Fix: Test spark module 120V input and click output, test knob switches for closure, replace OEM as found. Verify gas supply (other burners light, range gas shutoff is open).
Typical all-in: $285–$425 all-in
6. Failed induction zone or generator board (induction)
What it is: Induction cooktops (Bosch, KitchenAid, Samsung NZ, LG, GE Profile) use a generator board to drive each zone's coil. When one zone's generator board fails, that zone shows a fault code (F47, E2, etc.) or just doesn't respond to a touch. Symptom: one zone dead, others fine, sometimes a fan that won't shut off. Common on induction units past year 5.
Fix: Read fault log, test generator board outputs, replace OEM generator board. On Bosch and Samsung, the board is zone-specific — confirm part number against the dead zone.
Typical all-in: $385–$565 all-in
7. Burned surface element receptacle (electric coil — the part the coil plugs into)
What it is: Loose coil-to-receptacle contact arcs over time, burns the receptacle terminals, and either kills the element or runs the new element hot enough to fail in weeks. Symptom: swap test confirms the receptacle is dead, you can see black burn marks at the contact points. Common at year 10+ on Whirlpool / Frigidaire / GE coil platforms.

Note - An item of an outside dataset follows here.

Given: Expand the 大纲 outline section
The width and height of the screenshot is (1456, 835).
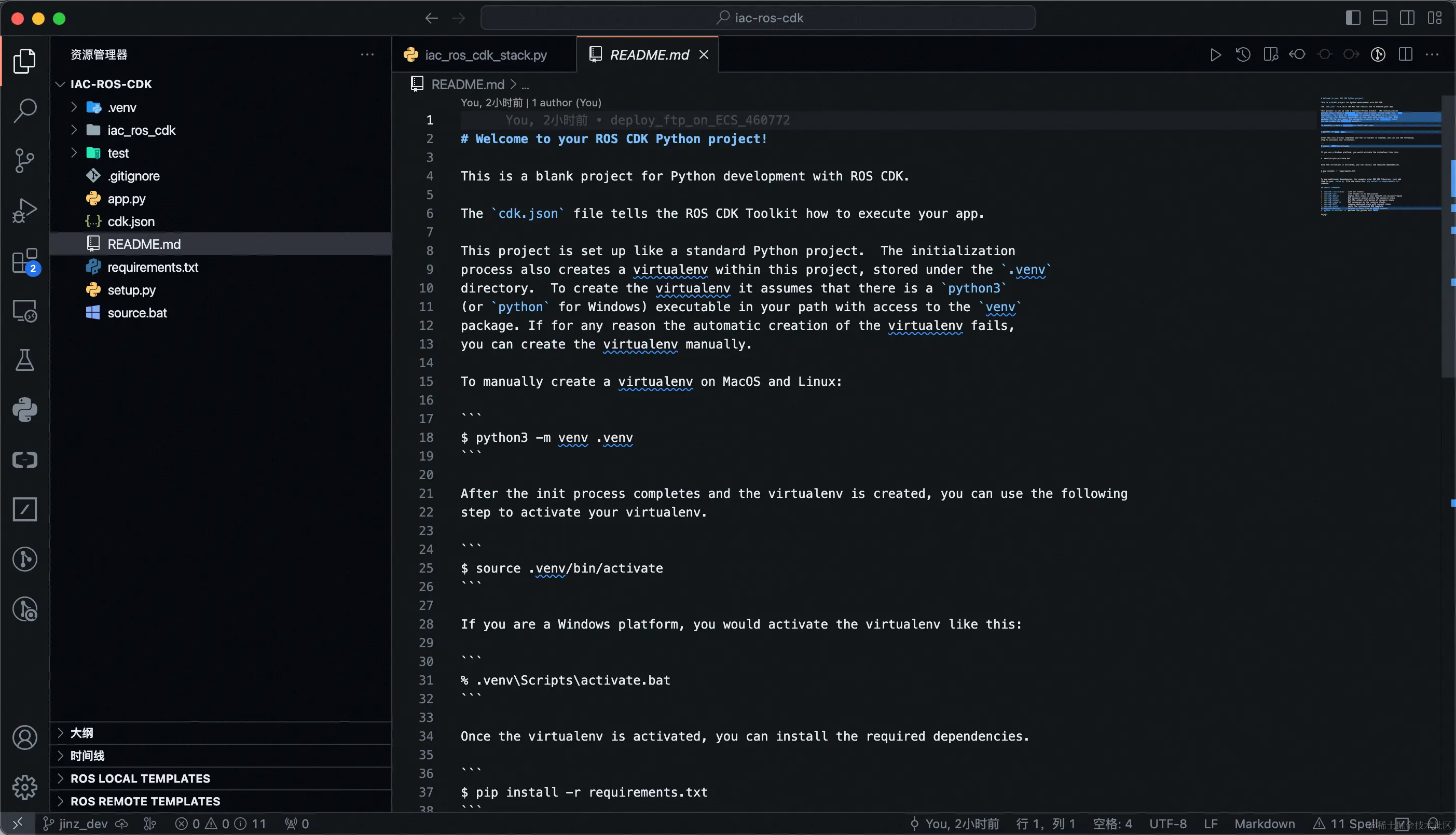Looking at the screenshot, I should click(81, 732).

Fix: Replace OEM receptacle (sometimes called the surface unit kit), trim wire ends back to clean copper, secure new terminal block. Always paired with a fresh element on the same burner.
Typical all-in: $265–$385 all-in
8. Failed surface control board (rare — last suspect)
What it is: Past everything above, the surface control board has failed to drive the relay for one specific burner. We find this on under 5% of 'one burner out' calls — usually after a power surge or a long-term boil-over that wicked into the control bay. Most common on Samsung NE / NX glass-tops and GE Profile.
Fix: Verify relay-call voltage at the failed burner output, replace OEM surface control board. Always confirm the element / switch / receptacle are good before swapping a $250 board.